The following articles provide background and perspective on President Trump’s announcement regarding Jerusalem as the capital of Israel. The issue has its roots in history and in the hearts of billions of adherents of the world’s three most populous religions.
The following article appeared in LobeLog on Monday, and reports Trump’s ties to Sheldon Adelson – or to be more precise, to Sheldon Adelson’s wallet.
Trump’s Biggest Donor Pushed For Jerusalem Embassy Move
by Eli Clifton
On Wednesday, President Donald Trump may announce U.S. recognition of Jerusalem as Israel’s capital while continuing to keep the U.S. embassy in in Tel Aviv. The move goes toward fulfilling his campaign promise, during a speech to the American Israel Public Affairs Committee (AIPAC), to move the embassy to Jerusalem.

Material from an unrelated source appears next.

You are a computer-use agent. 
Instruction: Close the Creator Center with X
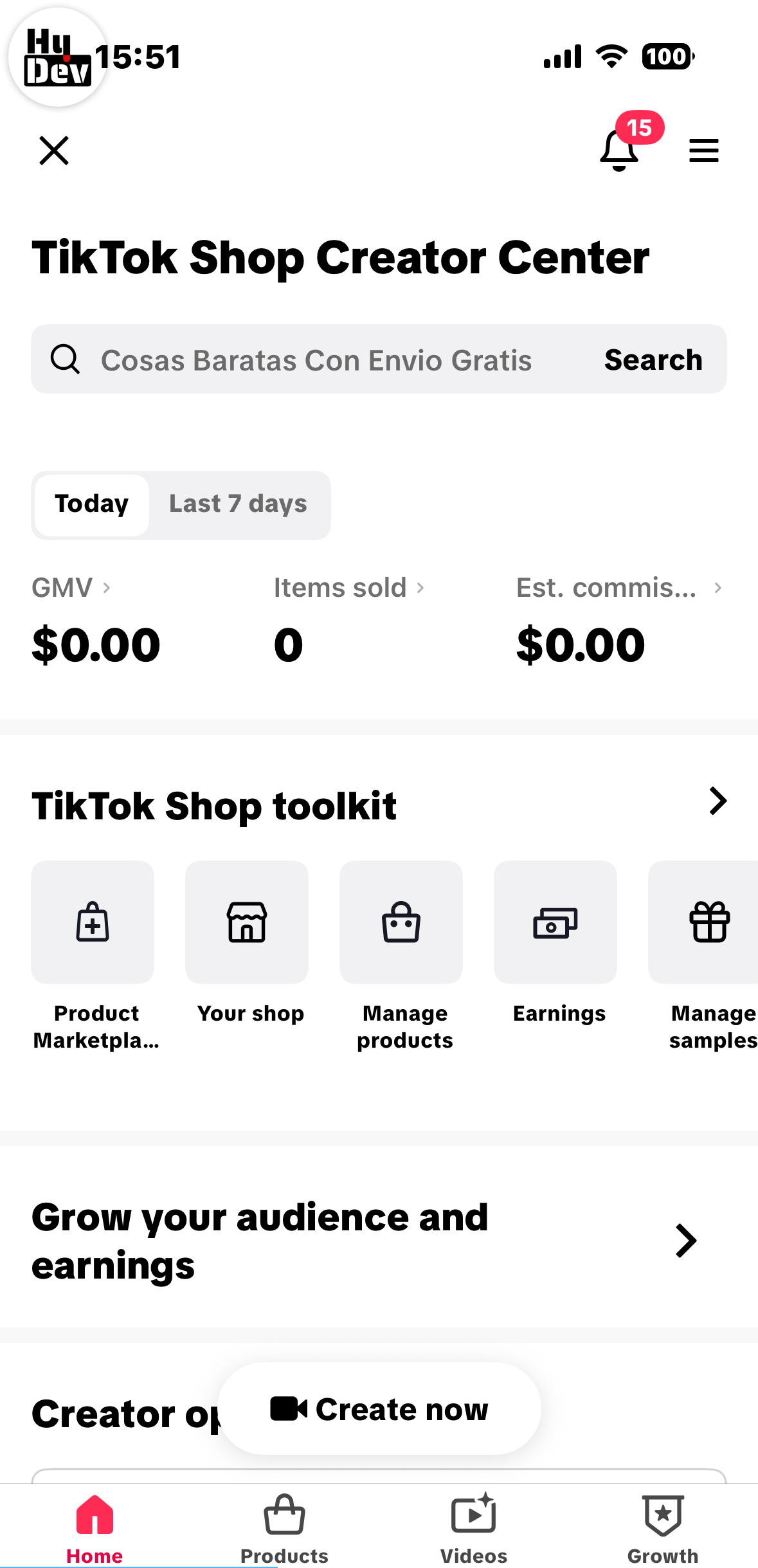54,150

It’s still uncertain if Trump will go through with this plan, but the pressure on Trump goes deeper than a promise to voters. His biggest campaign contributor, billionaire casino magnate Sheldon Adelson, is showing growing impatience with Trump’s slowness in moving the embassy, which would be a provocation to Palestinians who claim Jerusalem as the capital of a future Palestinian state. For this reason, past presidents have refused to move the embassy on grounds that it would upset potential talks between Israeli and Palestinian negotiators.
Before Trump was even sworn in as president, Jared Kushner, Trump’s son-in-law, showed a remarkable willingness to follow directions from Israel’s far-right prime minister, Benjamin Netanyahu. The transition team appears to have worked at the request of Netanyahu to defeat a UN resolution criticizing Israel’s ongoing settlement construction. Reporting on Friday advanced the story, revealing that Kushner told former National Security Advisor Michael Flynn to call members of the Security Council in an effort to stop the vote, a potential violation of the Logan Act, which criminalizes negotiations by unauthorized persons with foreign governments having a dispute with the U.S.
When the Trump White House hasn’t been quick enough to back Netanyahu or Adelson’s proposals, Adelson, who was reportedly in close contact with Kushner during the campaign, has been quick to express his displeasure.
Adelson, who once accused Palestinians of existing “to destroy Israel,” was reportedly “furious” with Secretary of State Rex Tillerson in May for suggesting in a Meet The Press interview that moving the embassy should be contingent on the peace process. Axiosr eported:
[S]ources say the Las Vegas billionaire doesn’t buy the argument that the embassy move should be contingent on the peace process. He has told Trump that Palestinians are impossible negotiating partners and make demands that Israel can never meet.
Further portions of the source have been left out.